EXERCISE DETAILS:
Only the lines from the one holding "Image resolution: width=1512" to the final line of the material below belong in the answer, transcribed exactly.

──────

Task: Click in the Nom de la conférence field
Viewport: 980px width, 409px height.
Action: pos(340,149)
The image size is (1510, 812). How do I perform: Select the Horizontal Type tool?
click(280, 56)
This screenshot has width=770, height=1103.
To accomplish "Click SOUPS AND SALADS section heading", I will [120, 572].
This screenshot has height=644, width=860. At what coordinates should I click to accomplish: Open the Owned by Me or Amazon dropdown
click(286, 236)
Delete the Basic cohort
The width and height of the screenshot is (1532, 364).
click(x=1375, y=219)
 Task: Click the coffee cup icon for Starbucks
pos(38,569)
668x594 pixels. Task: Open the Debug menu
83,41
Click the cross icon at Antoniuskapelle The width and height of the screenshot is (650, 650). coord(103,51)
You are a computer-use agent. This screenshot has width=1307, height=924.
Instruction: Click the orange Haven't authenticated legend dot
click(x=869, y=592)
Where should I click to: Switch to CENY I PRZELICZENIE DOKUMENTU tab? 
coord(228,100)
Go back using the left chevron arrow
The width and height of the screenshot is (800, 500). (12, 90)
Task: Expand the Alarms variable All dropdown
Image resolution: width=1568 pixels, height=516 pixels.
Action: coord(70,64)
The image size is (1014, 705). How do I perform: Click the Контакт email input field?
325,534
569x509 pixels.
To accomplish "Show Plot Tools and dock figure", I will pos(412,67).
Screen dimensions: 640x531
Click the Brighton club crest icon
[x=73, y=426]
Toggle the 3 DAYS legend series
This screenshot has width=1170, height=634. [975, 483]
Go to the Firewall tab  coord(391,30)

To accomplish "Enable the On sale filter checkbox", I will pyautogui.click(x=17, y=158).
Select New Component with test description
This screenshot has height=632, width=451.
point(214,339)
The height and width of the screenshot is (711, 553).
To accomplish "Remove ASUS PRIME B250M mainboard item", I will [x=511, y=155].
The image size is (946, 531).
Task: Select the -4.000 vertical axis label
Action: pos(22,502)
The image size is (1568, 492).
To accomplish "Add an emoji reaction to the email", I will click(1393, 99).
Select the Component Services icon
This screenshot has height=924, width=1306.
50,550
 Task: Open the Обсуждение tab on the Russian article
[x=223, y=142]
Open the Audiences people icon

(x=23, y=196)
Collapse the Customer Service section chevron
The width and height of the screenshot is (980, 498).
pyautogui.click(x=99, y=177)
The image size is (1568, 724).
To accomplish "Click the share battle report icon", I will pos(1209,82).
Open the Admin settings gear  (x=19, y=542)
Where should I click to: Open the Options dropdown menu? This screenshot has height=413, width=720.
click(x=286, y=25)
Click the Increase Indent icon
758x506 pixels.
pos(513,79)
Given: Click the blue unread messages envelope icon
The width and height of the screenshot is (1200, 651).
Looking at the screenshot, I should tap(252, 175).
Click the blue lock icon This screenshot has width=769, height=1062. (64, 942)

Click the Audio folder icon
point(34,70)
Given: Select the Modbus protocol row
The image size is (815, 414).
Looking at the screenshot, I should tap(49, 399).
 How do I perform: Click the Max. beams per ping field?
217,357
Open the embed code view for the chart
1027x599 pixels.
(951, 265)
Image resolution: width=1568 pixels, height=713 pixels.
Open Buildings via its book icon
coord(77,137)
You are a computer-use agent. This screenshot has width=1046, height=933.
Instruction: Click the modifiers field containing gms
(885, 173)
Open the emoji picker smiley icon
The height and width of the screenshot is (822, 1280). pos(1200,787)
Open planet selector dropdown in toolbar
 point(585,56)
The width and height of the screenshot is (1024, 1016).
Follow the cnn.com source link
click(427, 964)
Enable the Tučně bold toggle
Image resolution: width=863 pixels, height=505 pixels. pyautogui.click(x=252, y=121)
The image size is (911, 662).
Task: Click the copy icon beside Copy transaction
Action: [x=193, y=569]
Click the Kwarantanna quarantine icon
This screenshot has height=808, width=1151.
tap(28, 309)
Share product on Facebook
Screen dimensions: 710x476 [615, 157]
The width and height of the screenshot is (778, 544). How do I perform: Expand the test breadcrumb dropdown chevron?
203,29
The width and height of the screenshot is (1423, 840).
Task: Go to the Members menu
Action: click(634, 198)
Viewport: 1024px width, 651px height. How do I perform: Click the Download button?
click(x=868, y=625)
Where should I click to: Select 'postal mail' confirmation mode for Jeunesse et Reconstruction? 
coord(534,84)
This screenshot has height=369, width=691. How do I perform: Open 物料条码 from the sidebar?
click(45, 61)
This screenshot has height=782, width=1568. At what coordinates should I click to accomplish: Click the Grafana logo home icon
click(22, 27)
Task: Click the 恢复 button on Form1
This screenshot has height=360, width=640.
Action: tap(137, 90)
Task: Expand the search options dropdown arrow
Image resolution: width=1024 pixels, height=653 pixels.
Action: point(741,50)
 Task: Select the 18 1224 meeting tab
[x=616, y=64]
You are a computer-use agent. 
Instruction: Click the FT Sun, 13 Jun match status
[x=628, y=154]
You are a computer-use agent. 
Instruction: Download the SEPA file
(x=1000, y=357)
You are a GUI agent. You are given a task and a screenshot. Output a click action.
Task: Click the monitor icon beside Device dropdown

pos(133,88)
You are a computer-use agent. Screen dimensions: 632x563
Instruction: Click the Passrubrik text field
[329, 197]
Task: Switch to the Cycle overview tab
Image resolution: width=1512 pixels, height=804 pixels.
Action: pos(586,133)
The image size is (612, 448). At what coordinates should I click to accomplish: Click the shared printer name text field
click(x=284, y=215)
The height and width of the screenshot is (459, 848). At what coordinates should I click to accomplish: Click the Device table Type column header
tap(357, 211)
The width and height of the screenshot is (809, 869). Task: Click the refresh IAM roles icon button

──────

ANSWER BOX:
Image resolution: width=1512 pixels, height=804 pixels.
Action: pos(586,133)
The image size is (612, 448). At what coordinates should I click to accomplish: Click the shared printer name text field
click(x=284, y=215)
The height and width of the screenshot is (459, 848). At what coordinates should I click to accomplish: Click the Device table Type column header
tap(357, 211)
The width and height of the screenshot is (809, 869). Task: Click the refresh IAM roles icon button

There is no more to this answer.